Mathur and the others have conveyed their dissatisfaction with the new system. The targets assigned to them were unrealistic and the means to achieve them not completely under their control. The tremendous efforts that they made to meet the tough targets went completely unrecognised. This is what needs to be tackled first. Patel, Sinha, and Arora should meet with as many of the affected employees as are considered key talent and reassure them about the Care Soft's appreciation of their efforts and its concern for them. It may even be worthwhile to do a quick benchmarking exercise and if Care Soft salaries are found to have fallen behind, to make a correction. The top management, not only Patel but the others too, need to demonstrate their commitment to the variable pay programme by the manner in which they speak about it. From the deliberations at the Compensation Committee meeting, it appears that Sinha and others do not have complete confidence in the system. This may be reflected in their interaction with their people, deepening the discord.

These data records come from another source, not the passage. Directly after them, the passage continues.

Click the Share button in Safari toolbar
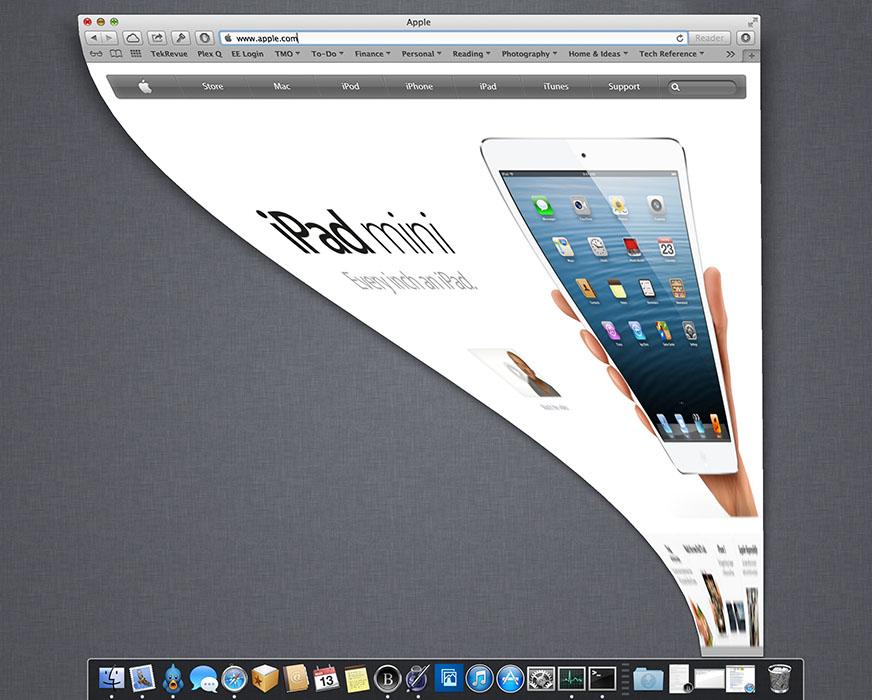The height and width of the screenshot is (700, 872). (x=157, y=38)
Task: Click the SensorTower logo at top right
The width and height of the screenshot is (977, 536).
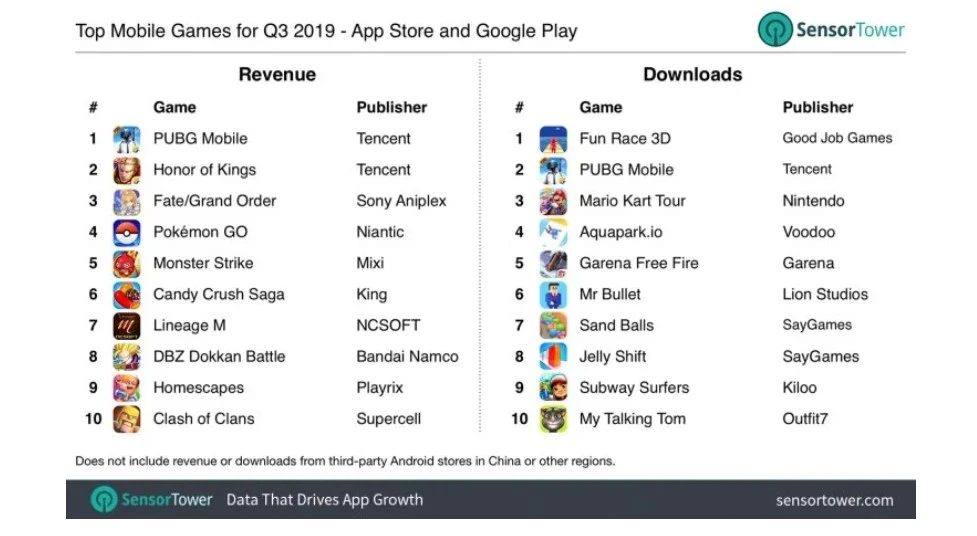Action: tap(831, 29)
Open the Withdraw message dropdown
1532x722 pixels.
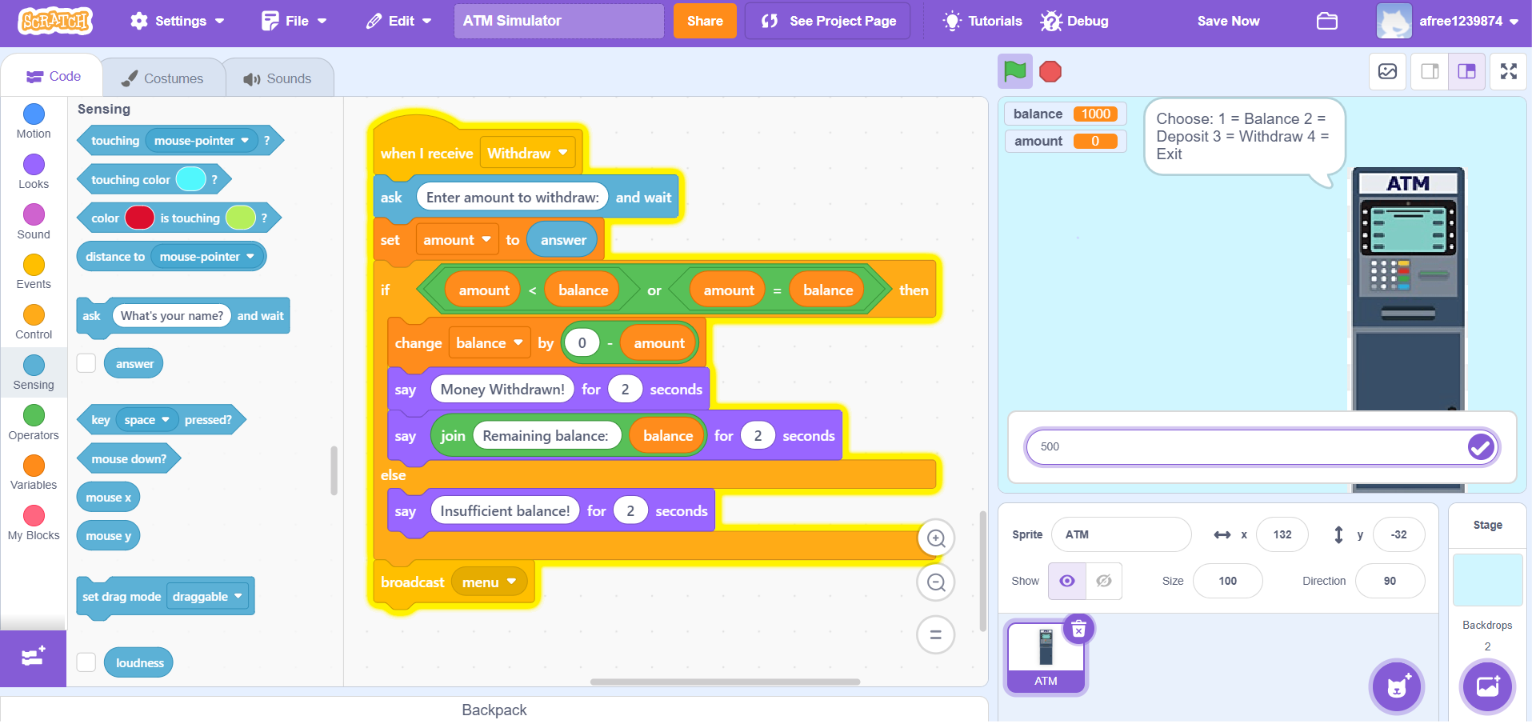(529, 153)
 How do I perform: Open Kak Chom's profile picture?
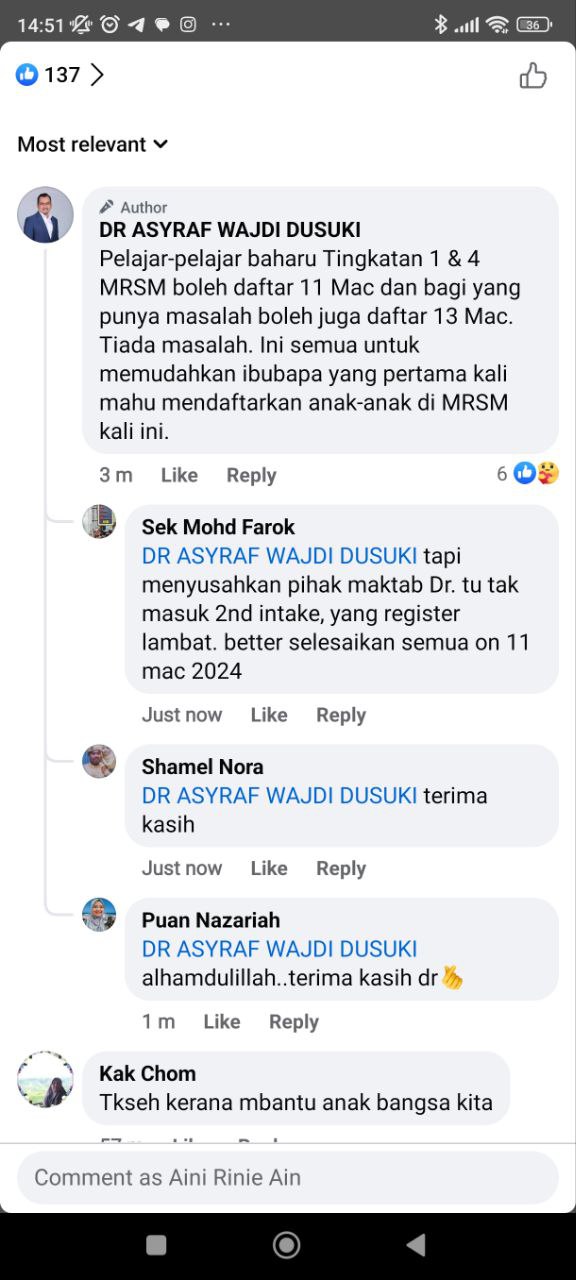click(x=45, y=1078)
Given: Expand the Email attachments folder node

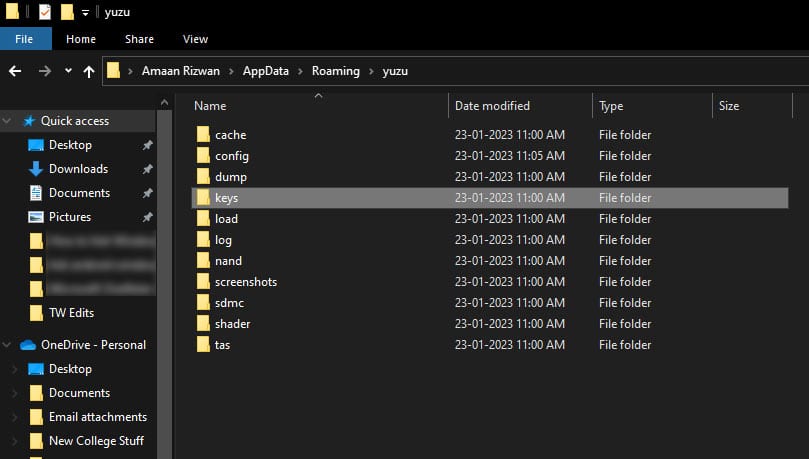Looking at the screenshot, I should pyautogui.click(x=14, y=417).
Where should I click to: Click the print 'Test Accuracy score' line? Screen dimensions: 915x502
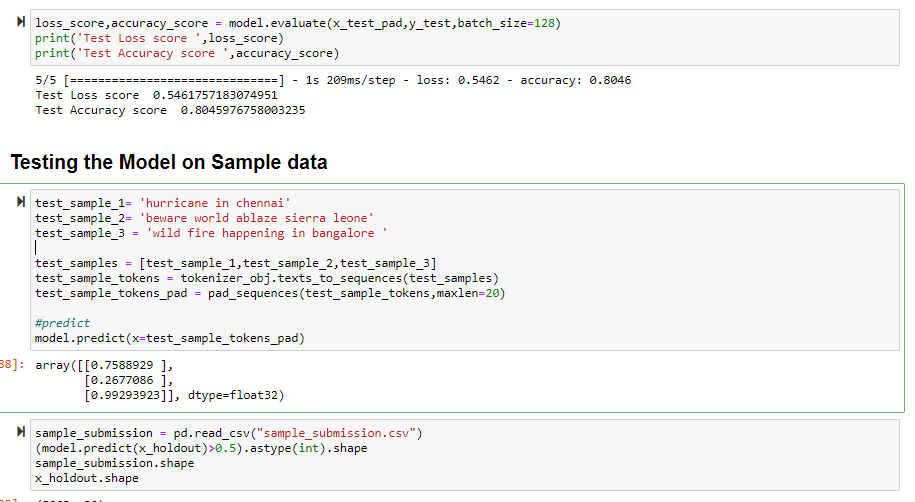click(x=187, y=52)
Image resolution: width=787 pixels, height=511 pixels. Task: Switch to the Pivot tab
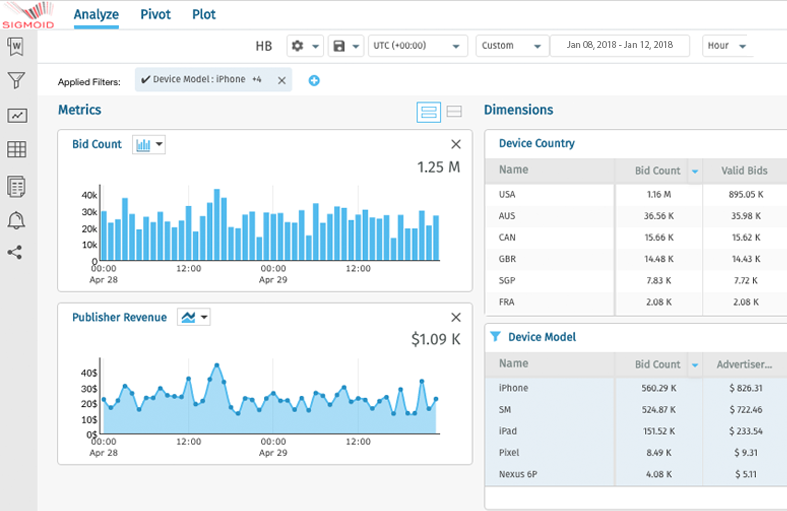(x=155, y=15)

At the same time, steps should be taken to ensure that the current year's scheme gets better acceptance. For that, it is necessary to involve the employees in the setting of performance measures, thresholds, targets, and payouts. A good way of doing that is to give the responsibility to a group, including a cross-section of employees and the CEO/COO, and one or two function heads with the head of hr as the convener. This will ensure that the scheme balances the company's performance requirement with employee concerns. Issues such as stretch targets and functional interdependence must be addressed and provided for. Subgroups of this group should then take the lead in communicating to all the participants as well as monitoring and the actual performance of employees from time to time.

Arora's concern with the top management's commitment is justified. He needs to convince them that this is not just about compensation but about performance, about building an organisation that regularly converts aspirational goals into reality. When a new compensation system is introduced, certain amount of discontent is inevitable. Arora should anticipate and take action before it snowballs into a serious talent management problem.